Most tokenized vaults are based on Ethereum, accounting for 57.5% of the market share. However, companies like Franklin Templeton and Wisdomtree Prime have chosen to issue on Stellar, currently holding a dominant position of 39% on Stellar.
4. The demand for private credit is mainly concentrated in the automotive industry, accounting for 42% of all loans
Out of the $470.3 million in outstanding loans issued through private credit agreements, 42% ($196 million) was used for automotive loans. Meanwhile, the financial technology and real estate industries accounted for only 19% and 9% of the debt, respectively.
In 2023, automotive loans saw a significant increase, with 60 loans totaling over $168 million.

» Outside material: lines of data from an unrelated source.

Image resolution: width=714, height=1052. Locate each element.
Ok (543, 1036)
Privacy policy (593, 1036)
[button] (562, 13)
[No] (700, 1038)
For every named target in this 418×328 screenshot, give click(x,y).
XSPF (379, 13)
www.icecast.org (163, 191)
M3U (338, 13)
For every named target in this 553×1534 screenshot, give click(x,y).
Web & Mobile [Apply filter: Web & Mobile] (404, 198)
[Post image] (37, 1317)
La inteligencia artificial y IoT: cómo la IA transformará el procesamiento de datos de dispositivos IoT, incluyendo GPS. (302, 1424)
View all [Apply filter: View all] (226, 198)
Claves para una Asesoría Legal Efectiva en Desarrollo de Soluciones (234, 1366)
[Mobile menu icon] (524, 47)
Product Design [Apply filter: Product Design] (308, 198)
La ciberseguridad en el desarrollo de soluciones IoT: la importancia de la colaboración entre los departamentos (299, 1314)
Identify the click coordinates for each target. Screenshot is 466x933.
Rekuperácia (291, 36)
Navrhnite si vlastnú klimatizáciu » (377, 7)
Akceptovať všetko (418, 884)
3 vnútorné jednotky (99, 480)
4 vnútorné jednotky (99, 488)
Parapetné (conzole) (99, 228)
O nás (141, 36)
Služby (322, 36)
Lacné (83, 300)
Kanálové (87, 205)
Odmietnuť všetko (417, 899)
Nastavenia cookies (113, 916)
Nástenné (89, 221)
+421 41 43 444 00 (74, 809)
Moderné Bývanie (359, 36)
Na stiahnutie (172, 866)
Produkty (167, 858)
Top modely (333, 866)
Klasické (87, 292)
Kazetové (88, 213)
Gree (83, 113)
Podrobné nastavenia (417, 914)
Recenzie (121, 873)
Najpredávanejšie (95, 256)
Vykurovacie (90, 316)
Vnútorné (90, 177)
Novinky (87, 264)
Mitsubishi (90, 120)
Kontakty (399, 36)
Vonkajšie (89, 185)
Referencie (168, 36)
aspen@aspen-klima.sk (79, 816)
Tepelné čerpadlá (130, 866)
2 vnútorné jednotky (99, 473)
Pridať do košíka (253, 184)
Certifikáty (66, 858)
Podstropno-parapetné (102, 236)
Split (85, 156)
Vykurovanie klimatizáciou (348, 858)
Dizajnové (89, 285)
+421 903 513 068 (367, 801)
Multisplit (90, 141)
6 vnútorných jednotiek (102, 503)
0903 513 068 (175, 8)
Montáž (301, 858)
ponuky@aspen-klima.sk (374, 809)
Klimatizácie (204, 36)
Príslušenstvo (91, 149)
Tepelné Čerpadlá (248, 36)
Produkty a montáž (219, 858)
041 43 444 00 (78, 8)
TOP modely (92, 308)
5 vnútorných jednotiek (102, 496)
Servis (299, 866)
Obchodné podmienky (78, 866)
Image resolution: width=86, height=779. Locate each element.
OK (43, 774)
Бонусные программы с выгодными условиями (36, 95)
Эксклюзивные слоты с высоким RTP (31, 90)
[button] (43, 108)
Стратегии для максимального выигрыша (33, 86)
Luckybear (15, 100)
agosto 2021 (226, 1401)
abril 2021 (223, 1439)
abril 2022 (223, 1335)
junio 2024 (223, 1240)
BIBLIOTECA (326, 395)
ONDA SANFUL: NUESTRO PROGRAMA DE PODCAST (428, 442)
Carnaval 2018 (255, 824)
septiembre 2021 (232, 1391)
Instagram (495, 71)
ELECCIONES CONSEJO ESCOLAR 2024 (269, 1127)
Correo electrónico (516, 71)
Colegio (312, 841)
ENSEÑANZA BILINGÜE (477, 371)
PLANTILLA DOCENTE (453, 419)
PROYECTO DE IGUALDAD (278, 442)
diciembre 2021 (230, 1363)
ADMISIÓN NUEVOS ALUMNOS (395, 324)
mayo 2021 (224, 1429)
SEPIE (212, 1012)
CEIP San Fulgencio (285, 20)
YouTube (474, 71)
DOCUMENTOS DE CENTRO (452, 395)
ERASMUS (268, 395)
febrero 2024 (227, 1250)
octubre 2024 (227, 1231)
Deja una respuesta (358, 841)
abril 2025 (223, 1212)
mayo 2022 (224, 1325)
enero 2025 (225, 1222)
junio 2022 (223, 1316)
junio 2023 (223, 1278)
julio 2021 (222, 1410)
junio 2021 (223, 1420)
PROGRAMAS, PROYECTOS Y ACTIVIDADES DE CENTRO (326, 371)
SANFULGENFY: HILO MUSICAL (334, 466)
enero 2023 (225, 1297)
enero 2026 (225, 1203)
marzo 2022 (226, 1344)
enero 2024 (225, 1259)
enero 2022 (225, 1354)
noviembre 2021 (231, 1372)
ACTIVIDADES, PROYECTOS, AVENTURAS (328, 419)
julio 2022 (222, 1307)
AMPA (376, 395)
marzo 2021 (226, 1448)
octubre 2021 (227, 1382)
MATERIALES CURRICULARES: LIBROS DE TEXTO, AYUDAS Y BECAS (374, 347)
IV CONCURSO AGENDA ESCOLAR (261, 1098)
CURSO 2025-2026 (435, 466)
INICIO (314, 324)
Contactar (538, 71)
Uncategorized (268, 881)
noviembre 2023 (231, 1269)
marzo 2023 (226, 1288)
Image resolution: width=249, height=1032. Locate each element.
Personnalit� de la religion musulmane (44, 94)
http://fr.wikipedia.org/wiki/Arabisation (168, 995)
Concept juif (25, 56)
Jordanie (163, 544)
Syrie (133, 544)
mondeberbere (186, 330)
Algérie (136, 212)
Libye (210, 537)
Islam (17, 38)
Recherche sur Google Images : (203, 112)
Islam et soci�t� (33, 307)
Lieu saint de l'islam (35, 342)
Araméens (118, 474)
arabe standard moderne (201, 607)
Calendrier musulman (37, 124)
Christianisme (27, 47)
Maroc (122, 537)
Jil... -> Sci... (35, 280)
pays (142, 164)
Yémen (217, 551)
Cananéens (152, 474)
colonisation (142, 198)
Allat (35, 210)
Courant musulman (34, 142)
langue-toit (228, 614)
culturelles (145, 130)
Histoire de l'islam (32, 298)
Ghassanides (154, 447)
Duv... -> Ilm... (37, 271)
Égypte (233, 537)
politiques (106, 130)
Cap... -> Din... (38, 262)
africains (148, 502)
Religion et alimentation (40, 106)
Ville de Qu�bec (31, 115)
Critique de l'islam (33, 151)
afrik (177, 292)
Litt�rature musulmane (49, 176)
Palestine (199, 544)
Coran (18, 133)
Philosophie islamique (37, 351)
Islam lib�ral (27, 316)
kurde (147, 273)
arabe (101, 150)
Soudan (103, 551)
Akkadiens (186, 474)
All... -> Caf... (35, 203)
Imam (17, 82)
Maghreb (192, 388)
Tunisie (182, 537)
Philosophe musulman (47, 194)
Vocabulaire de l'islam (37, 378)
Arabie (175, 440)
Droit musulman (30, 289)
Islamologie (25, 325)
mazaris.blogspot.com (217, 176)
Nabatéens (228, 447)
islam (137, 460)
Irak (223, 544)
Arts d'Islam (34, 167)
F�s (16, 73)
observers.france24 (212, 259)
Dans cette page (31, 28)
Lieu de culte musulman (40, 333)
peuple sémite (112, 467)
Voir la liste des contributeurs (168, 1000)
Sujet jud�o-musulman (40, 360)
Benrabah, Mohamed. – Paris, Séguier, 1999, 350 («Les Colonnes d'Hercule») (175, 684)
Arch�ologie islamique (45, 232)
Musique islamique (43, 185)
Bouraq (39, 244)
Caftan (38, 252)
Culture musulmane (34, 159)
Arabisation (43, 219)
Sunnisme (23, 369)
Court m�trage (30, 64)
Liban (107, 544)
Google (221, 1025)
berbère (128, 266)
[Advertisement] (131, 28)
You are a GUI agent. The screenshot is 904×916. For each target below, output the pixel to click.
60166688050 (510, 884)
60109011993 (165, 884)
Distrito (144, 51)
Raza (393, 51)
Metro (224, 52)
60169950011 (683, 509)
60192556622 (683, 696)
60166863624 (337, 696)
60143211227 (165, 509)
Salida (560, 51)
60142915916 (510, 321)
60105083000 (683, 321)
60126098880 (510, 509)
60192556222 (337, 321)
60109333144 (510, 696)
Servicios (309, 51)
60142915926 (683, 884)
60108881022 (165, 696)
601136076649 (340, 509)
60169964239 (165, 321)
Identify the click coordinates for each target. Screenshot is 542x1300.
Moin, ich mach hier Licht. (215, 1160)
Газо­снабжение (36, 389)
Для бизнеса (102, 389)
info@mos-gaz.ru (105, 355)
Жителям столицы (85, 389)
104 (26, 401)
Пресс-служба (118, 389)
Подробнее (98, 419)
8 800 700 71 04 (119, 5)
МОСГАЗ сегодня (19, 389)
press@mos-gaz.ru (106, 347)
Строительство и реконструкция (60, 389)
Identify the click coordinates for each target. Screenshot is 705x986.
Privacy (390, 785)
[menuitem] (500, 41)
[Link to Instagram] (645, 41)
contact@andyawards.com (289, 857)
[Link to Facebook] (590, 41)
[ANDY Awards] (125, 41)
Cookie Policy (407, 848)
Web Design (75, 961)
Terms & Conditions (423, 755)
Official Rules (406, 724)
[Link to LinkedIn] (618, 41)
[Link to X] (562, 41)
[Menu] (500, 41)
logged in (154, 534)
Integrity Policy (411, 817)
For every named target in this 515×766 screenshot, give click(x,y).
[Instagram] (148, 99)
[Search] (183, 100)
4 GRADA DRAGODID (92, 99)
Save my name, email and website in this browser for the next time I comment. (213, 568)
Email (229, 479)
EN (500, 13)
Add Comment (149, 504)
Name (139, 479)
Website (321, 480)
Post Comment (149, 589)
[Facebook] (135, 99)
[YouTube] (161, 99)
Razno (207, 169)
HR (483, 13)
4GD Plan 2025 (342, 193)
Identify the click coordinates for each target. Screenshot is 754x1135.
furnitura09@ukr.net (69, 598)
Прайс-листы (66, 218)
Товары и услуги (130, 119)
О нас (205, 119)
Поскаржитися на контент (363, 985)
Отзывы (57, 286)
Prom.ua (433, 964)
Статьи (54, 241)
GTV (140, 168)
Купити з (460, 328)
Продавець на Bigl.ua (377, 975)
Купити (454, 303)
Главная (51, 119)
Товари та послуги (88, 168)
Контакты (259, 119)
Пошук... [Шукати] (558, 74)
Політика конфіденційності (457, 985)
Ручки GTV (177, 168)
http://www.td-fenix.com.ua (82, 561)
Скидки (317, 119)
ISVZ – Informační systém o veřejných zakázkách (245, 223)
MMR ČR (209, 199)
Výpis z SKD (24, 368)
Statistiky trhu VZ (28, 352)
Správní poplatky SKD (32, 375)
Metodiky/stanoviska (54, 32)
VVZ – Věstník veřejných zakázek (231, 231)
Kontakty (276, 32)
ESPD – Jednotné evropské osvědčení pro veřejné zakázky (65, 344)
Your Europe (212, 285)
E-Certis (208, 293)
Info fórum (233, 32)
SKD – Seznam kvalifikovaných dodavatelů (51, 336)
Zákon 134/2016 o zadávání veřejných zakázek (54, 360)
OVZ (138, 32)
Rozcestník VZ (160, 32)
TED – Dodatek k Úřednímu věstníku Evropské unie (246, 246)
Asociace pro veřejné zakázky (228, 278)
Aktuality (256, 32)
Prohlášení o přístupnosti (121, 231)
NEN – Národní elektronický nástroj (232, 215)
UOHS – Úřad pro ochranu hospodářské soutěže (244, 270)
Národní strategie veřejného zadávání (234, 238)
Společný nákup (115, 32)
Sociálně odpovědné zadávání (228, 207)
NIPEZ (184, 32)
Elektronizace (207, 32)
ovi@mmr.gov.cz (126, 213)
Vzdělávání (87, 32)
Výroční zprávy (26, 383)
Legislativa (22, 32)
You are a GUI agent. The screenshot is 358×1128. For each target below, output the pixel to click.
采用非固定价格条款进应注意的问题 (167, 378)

A total of 840 loans were received in the real estate and cryptocurrency trading sectors, but currently only 10% of the loans are active. The rest have been repaid, with some defaults. It is worth noting that there were 13 loan defaults in the cryptocurrency trading sector after the collapse of Terra and Three Arrows Capital.
Statistical borrower data shows that most companies come from emerging markets such as Africa, Southeast Asia, Central America, and South America. 42 loans (40.8% of all loans) come from Africa.